TOKYO — Japanese companies will be required to list lease contracts as assets on their balance sheets under planned accounting rule changes, a move that would erode their return on assets but increase the transparency of corporate finances.
The Accounting Standards Board of Japan will meet Friday to start discussing reforms that will bring Japanese rules more in line with international standards, with the aim of reaching an agreement by the end of the month.
The changes mean listed companies will have to book roughly 17 trillion yen ($152 billion) in additional assets on their balance sheets.
The move follows similar changes made to International Financial Reporting Standards in January and America’s Generally Accepted Accounting Principles in December last year.

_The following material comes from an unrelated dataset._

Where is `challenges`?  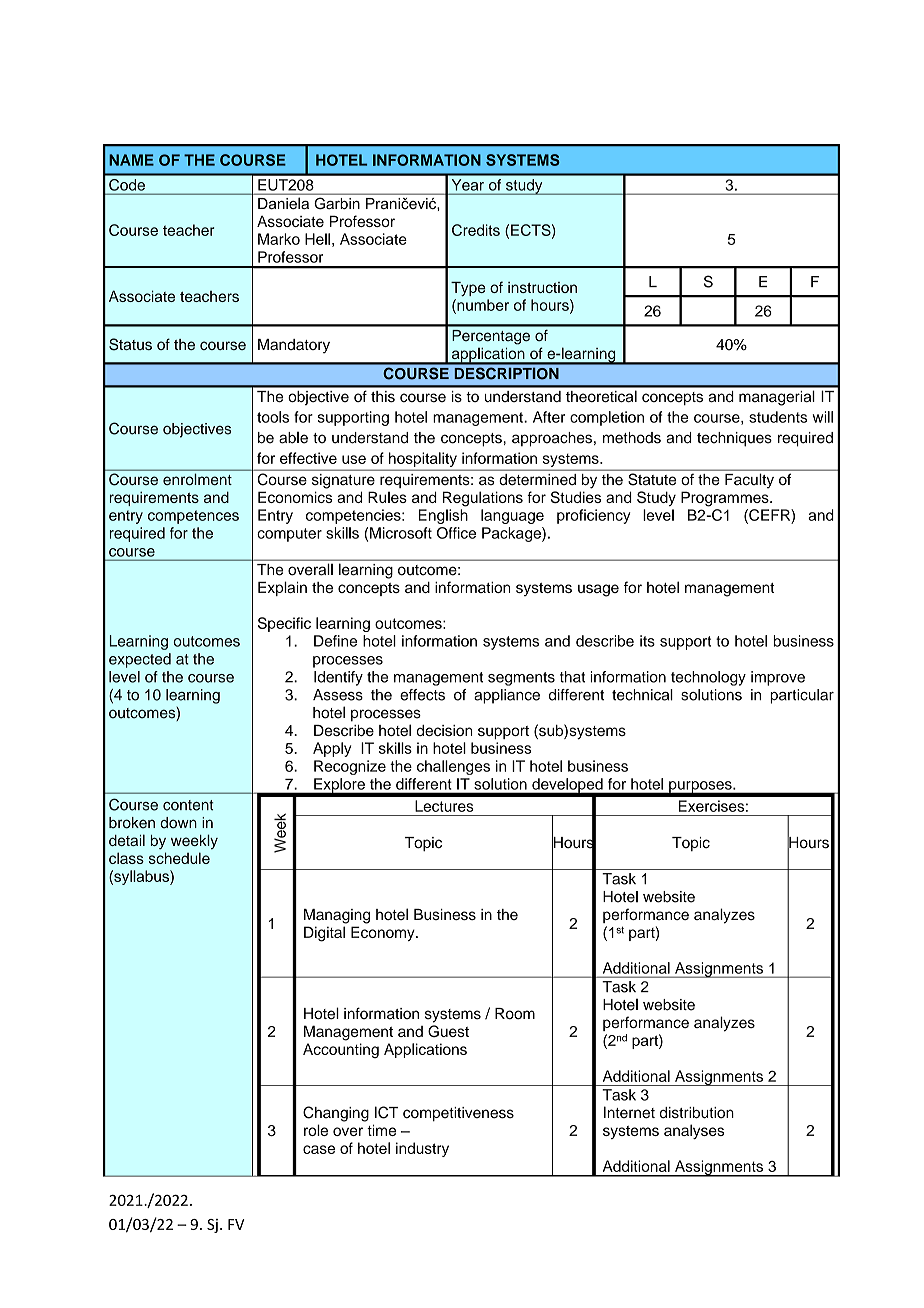
challenges is located at coordinates (453, 767).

With some on the ASBJ expressing reservations, however, it could take two to three years to actually introduce the change.
Lease contracts can be largely divided into two categories. Finance leases, which resemble purchase, cover such items as office equipment and computers. They are already treated as assets on balance sheets.

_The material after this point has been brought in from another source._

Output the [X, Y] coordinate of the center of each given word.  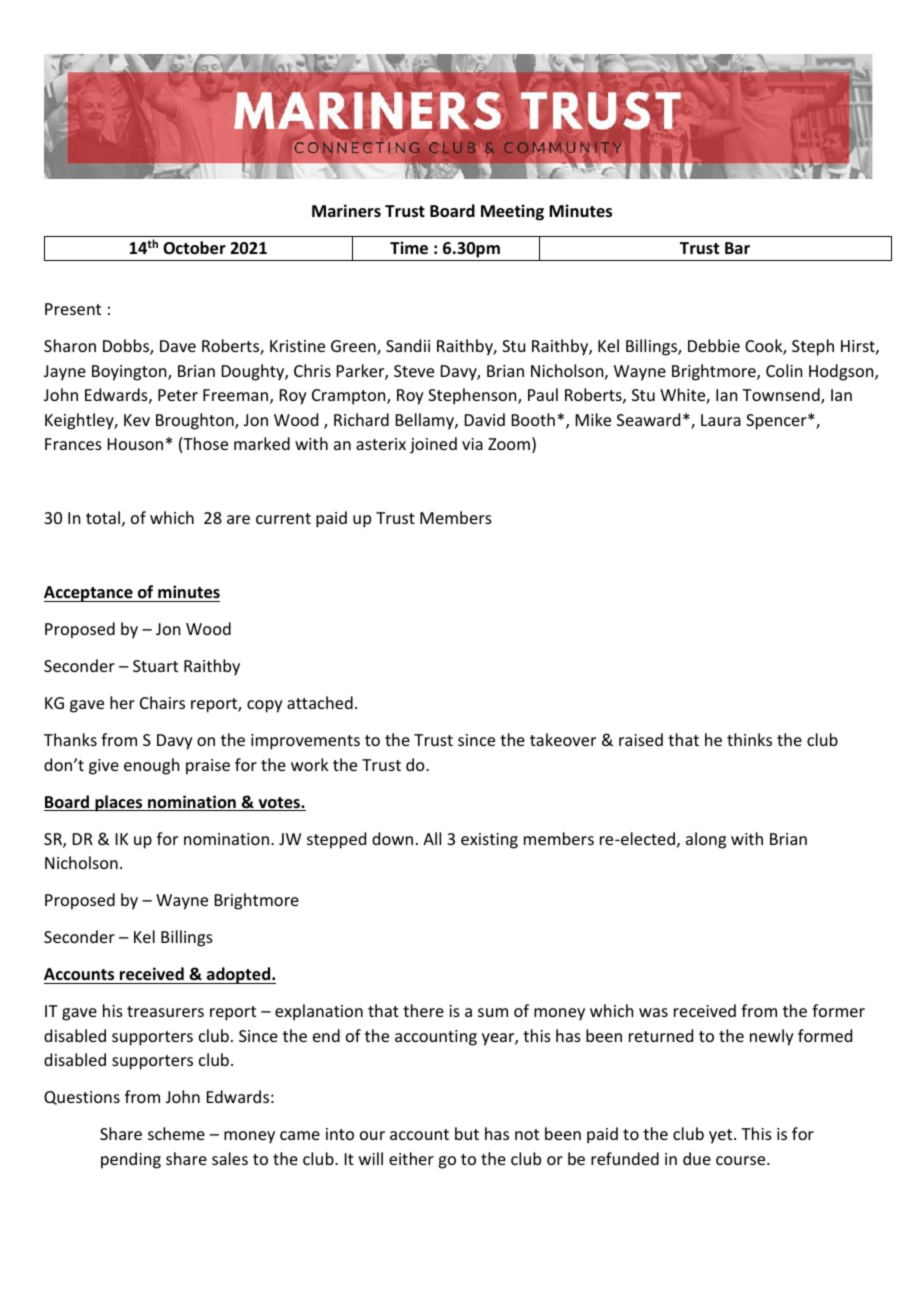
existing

Operating leases, which are typically used for ships, aircraft, warehouses and other assets with long operational lives, are currently kept off the balance sheet, and the new accounting rules will change that.
The impact will be felt in multiple sectors that rely on such arrangements, including real estate, retail, logistics and marine transport.
Real estate companies Leopalace21 and Daito Trust Construction, whose business models center on leasing rental units from owners and guaranteeing them revenues, would have to book hefty amounts of additional assets and debts.
More assets could translate to a lower return on assets, a metric closely watched by investors. Companies already in shaky financial positions could be hit with extra interest-bearing debt.
The operational leases of 1,250 companies tallied by Nikkei put the total at roughly 17 trillion yen. The number rises to nearly 25 trillion yen when companies using IFRS and GAAP are included. The scale would increase total assets held by listed companies by 2%.
The leasing sector could stand to lose as well. Clients were enticed by how lease payments can be treated as simple expenses for accounting purposes. Lessees can still reduce initial costs of procuring equipment compared to purchasing under the new rules, but annual depreciation write-downs will become necessary.
“If the merits of off-balance-sheet accounting diminishes, companies will become less eager to use leased equipment for facility investment,” said one source.
Reflecting the sentiment in the business community, the ASBJ had been resistant to updating accounting rules for leases. But with international and U.S. accounting standards having been updated, some worry that Japanese financial disclosures could lose credibility in the eyes of investors.